A professor of history, Cole sets himself two major tasks. First, to describe the crucial role that Durbin “dockers,” as they call themselves, and Bay Area dockworkers played in the battles against racism, segregation and apartheid in the twentieth-century. Second, to show what happened to workers when machines, including giant cranes, took the place of men with dollies, and when huge shipping containers supplanted cardboard boxes and palettes.
“For millennia, the loading and unloading of ships had been, for all intents and purposes, remarkably similar,” Cole’s writes. “From [ancient] times through the mid-twentieth century this work remained largely depended upon the backbreaking manual labor of gangs of men, though it also involved great skills to properly load and balance a ship’s cargo.”

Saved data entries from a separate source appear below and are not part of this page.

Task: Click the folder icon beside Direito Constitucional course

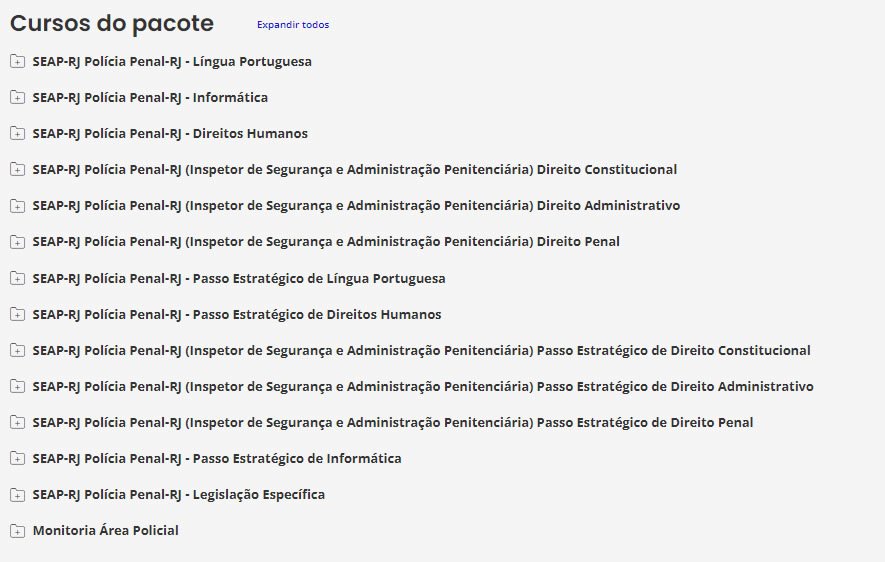Action: tap(17, 170)
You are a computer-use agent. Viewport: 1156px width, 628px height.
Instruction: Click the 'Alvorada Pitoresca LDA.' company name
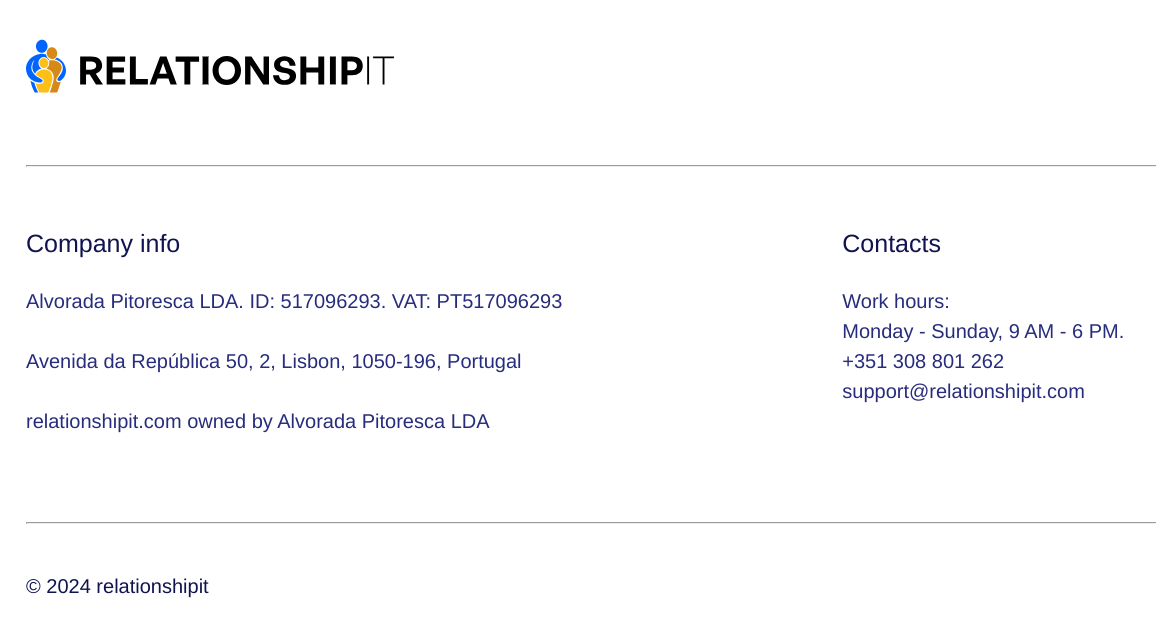(x=134, y=301)
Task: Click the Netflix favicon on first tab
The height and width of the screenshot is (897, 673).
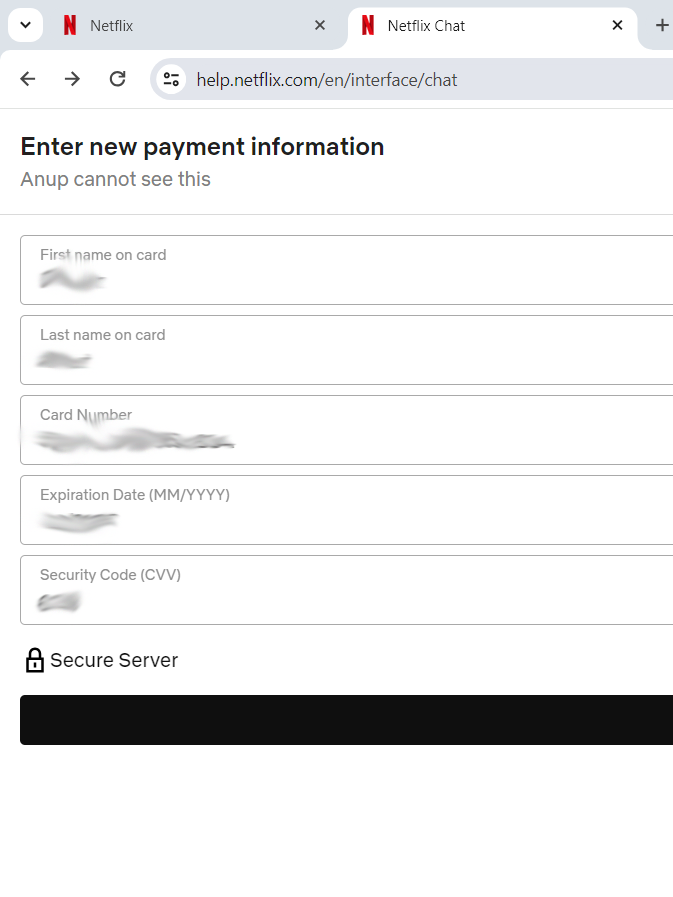Action: pos(69,26)
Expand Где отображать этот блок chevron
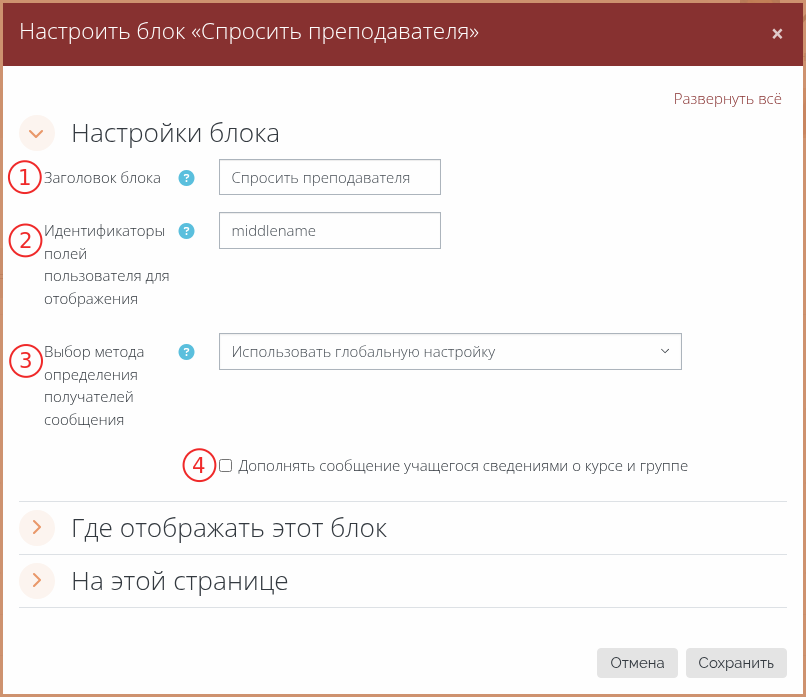 point(37,527)
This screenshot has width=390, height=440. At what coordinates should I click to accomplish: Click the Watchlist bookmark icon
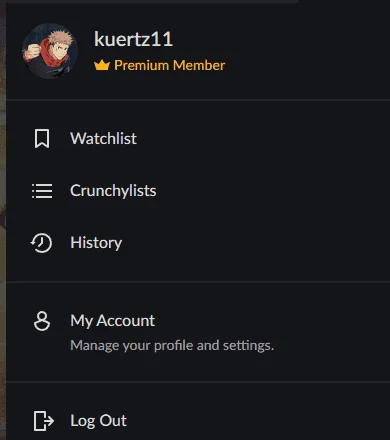42,139
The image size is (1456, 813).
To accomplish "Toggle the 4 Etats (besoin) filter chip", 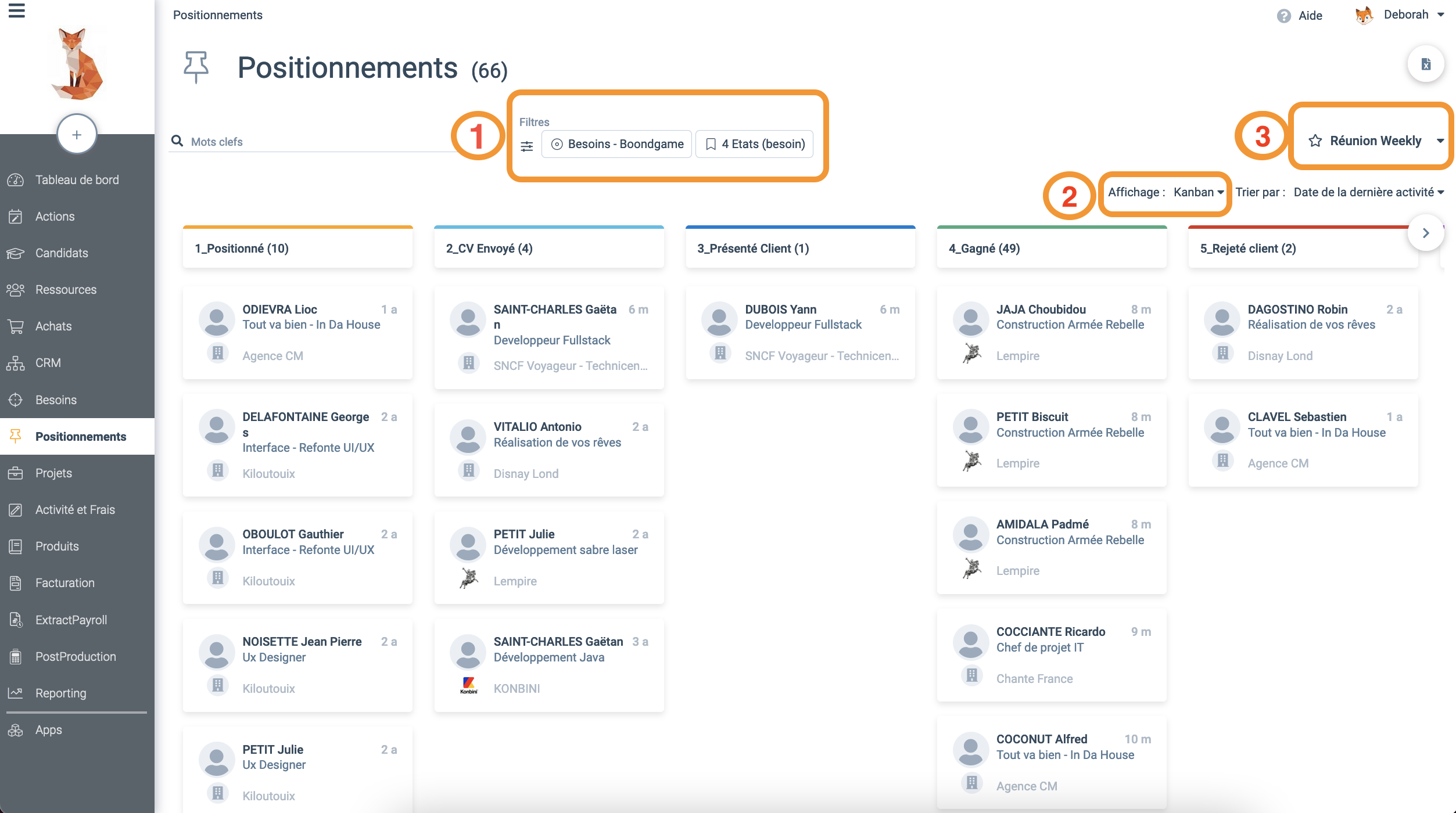I will (x=754, y=144).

Cole honors the dignity of labor. He tends to idealize and romanticized waterfront workers, though as he points out they have often been neglected and have long deserved recognition.
Not surprisingly, Cole writes eloquently about Harry Bridges, the Australian-born leader of the International Longshore and Warehouse Union (ILWU), who arrived in California at 19 and who became well known during the 1934 General Strike eighty-five years ago that tied up the San Francisco docks and a good part of the City, too.

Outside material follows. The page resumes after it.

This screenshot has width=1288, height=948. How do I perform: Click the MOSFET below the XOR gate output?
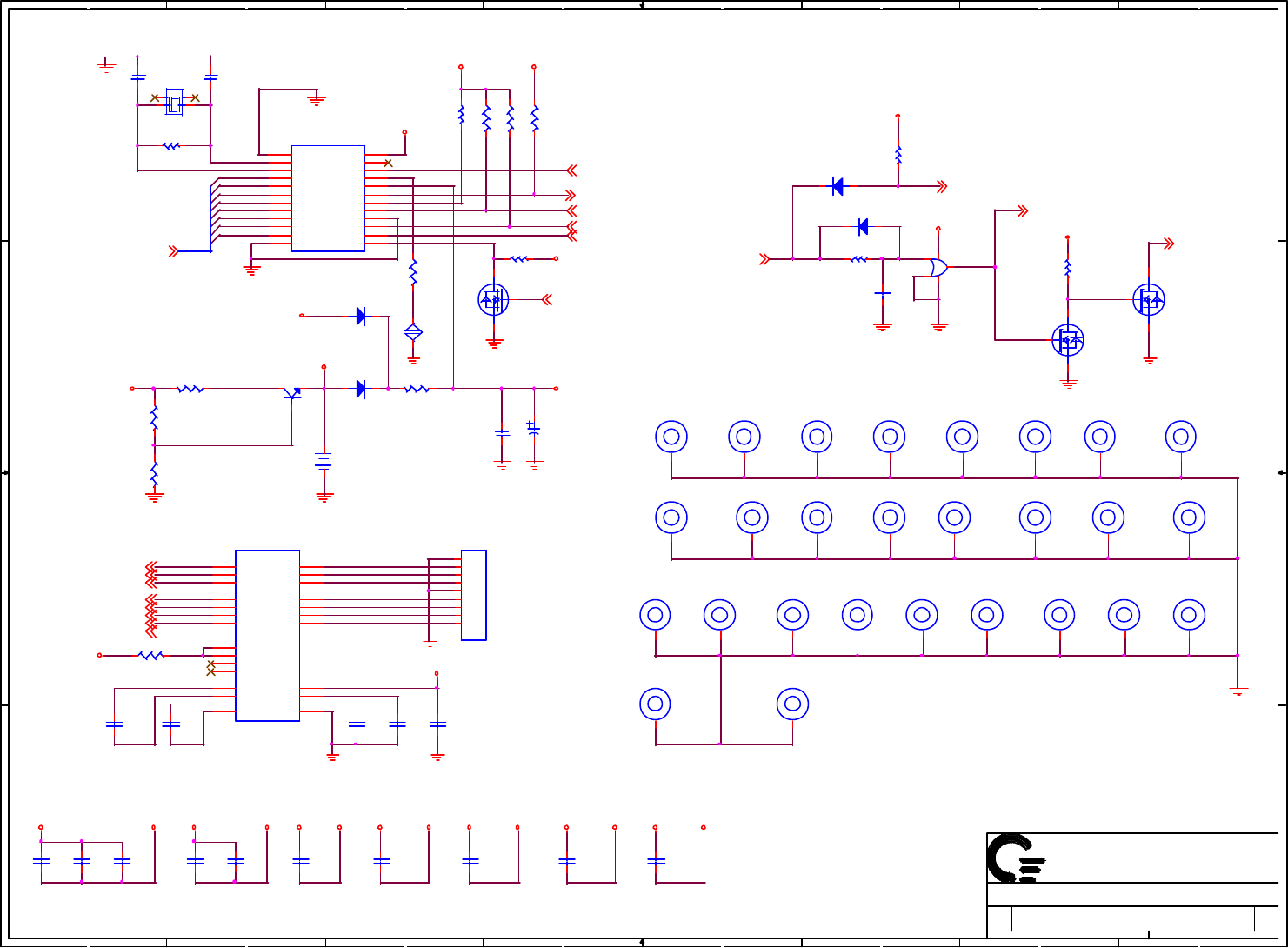(1068, 339)
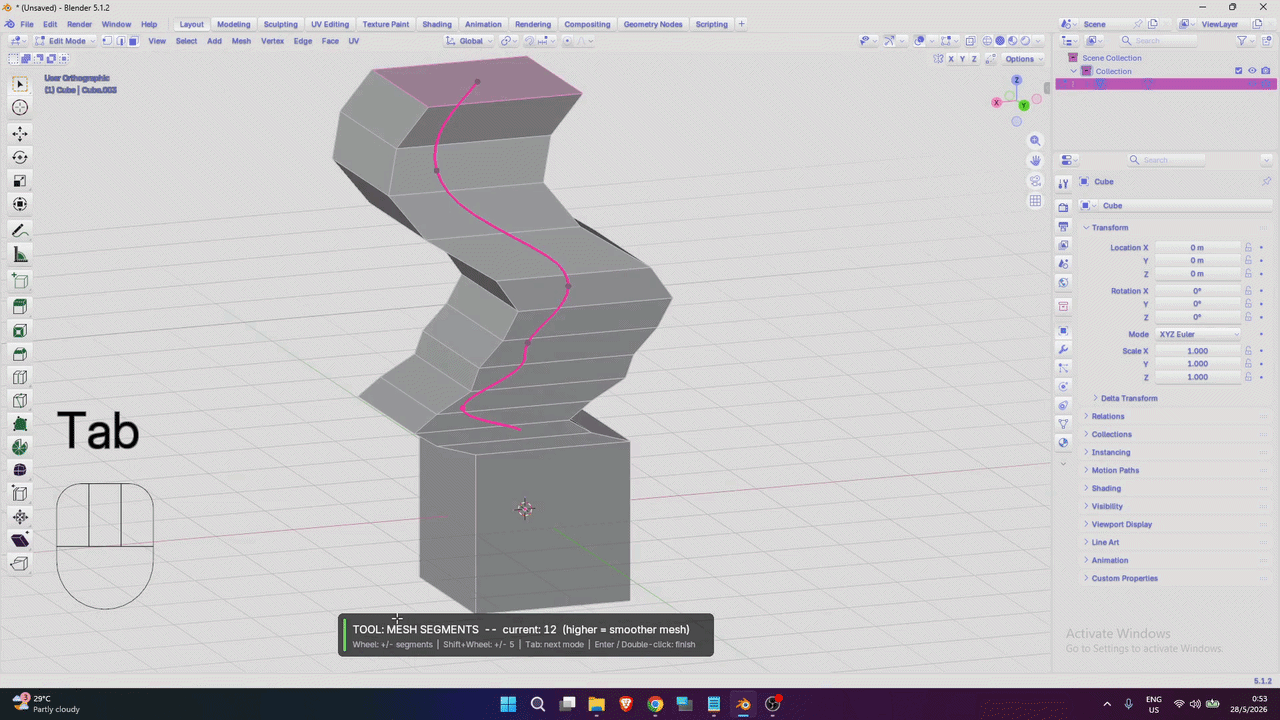This screenshot has height=720, width=1280.
Task: Select the Move tool in the toolbar
Action: tap(20, 133)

For some unspecified reason, Cole calls it the “Big Strike” of 1934. All of the San Francisco radicals that I knew, including the author, scholar and Communist Party organizer, Alexander Saxton, called it “The General Strike.” So did Tillie Olsen who wrote vivid reports of the General Strike that were published contemporaneously in The New Republic and The Partisan Review.
Unfortunately, Cole makes no mention of Olsen or her reports, which would have helped him bring the General Strike to life and also to suggest the important ways that the powerful ILWU helped to shape the culture of San Francisco from the mid-1930s to the mid-1960s.
In the 1930s, Saxon wrote what was called “proletarian literature.” In the 1940s, he was one of many left-wing intellectuals who taught workers and citizens at the California Labor School, which was hard hit by McCarthyism and the anticommunists crusade that enjoyed a remarkably long life.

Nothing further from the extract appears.